It's not a push-button or a switch in the cockpit, it's a part of the control laws in the flight control computers. Just like any other computer, to get good output, you have to gave good input. (The old-time computer geeks used to have their own little word for it - GIGO. Garbage In, Garbage Out.) If the computer thinks the aircraft is waaaay nose-low after rotation not because it actually is, but because of a false sensor reading, it's gonna try to bring the nose up to keep the airplane airborne... and it'll keep trying until: A> the computer decides the aircraft is level (regardless of actual aircraft attitude) OR B> the aircraft stalls close to the ground and bellyflops.
It could have gone the other way, too - the computers could have thought the B-2 was nose-high, and kept forcing the nose down through the takeoff roll. The pilots wouldn't have been able to "pull through" the computer's flight control inputs at Vr, and it would've over-ran the runway and become the newest aircraft in the underwater collection off Andersen's runway.

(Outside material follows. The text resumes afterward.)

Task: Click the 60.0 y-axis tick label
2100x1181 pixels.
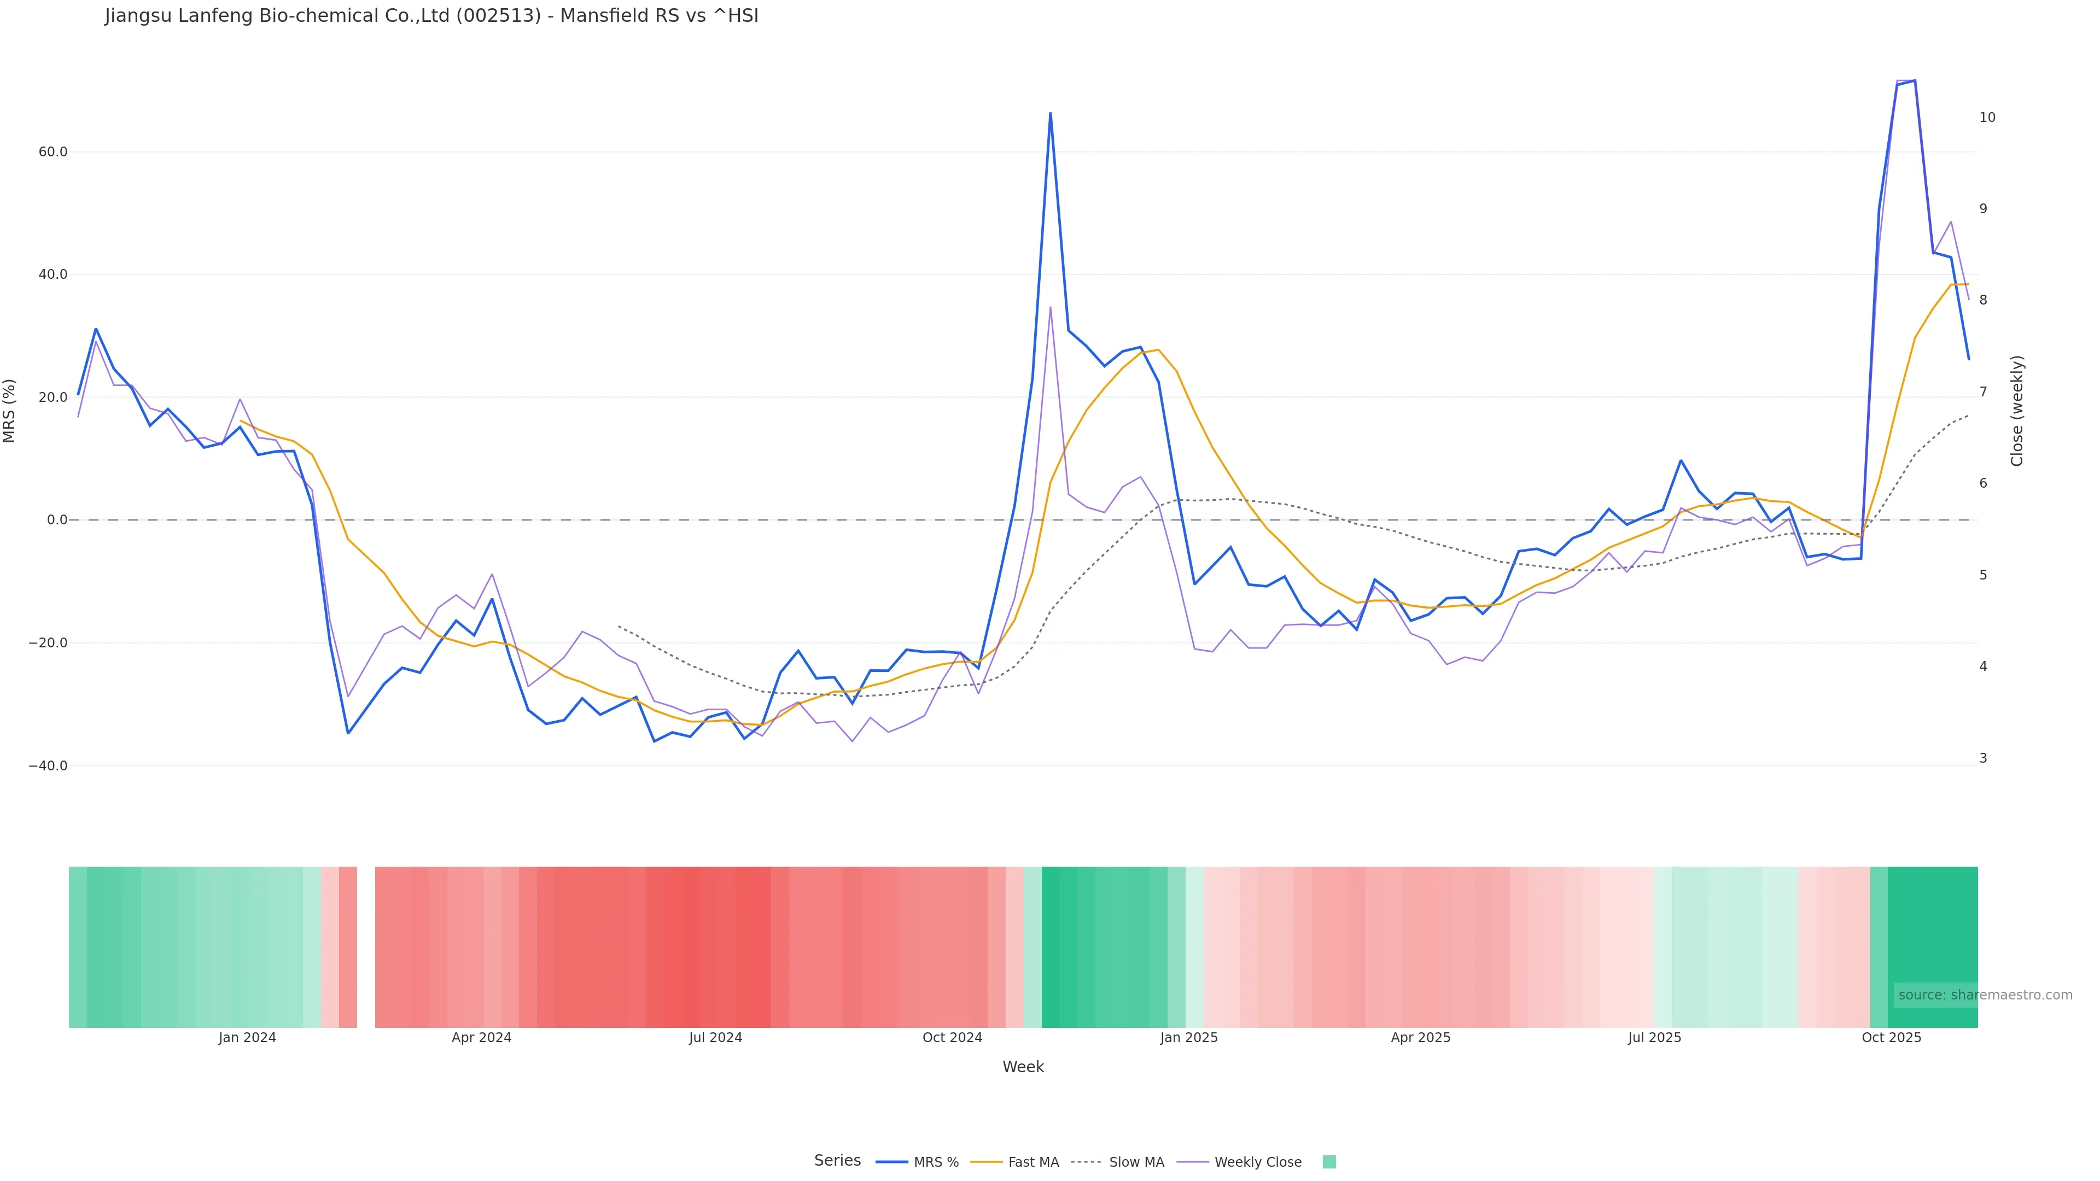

The pilot-centric solution - wire a guarded switch into the throttles/stick grips that overrides the FCC's air-data inputs that determine aircraft attitude, and allows the pilot to fly the aircraft based on his view out the windscreen.
The maintenance-centric solution - rewrite the TO's to include PITOT HEAT/AIR DATA SENSOR HEAT..........ON as a part of the MX daily/preflight inspection.